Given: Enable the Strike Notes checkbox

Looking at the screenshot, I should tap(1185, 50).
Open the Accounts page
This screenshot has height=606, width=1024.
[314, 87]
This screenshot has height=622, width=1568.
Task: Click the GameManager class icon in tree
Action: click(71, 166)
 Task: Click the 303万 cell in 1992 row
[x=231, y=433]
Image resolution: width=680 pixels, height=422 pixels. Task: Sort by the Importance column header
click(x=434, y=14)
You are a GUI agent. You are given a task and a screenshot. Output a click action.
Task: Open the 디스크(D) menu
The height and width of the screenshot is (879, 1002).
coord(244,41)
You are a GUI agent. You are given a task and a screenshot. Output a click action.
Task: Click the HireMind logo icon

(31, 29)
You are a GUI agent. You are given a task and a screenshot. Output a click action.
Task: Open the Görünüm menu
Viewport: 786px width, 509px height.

Assignment: Copy every line of the material exactly, keeping all of it.

Written reply:
Given: Enable the Strike Notes checkbox

Looking at the screenshot, I should tap(1185, 50).
Open the Accounts page
This screenshot has height=606, width=1024.
[314, 87]
This screenshot has height=622, width=1568.
Task: Click the GameManager class icon in tree
Action: click(71, 166)
 Task: Click the 303万 cell in 1992 row
[x=231, y=433]
Image resolution: width=680 pixels, height=422 pixels. Task: Sort by the Importance column header
click(x=434, y=14)
You are a GUI agent. You are given a task and a screenshot. Output a click action.
Task: Open the 디스크(D) menu
The height and width of the screenshot is (879, 1002).
coord(244,41)
You are a GUI agent. You are given a task and a screenshot. Output a click action.
Task: Click the HireMind logo icon

(31, 29)
You are a GUI agent. You are given a task and a screenshot. Output a click action.
Task: Open the Görünüm menu
Viewport: 786px width, 509px height.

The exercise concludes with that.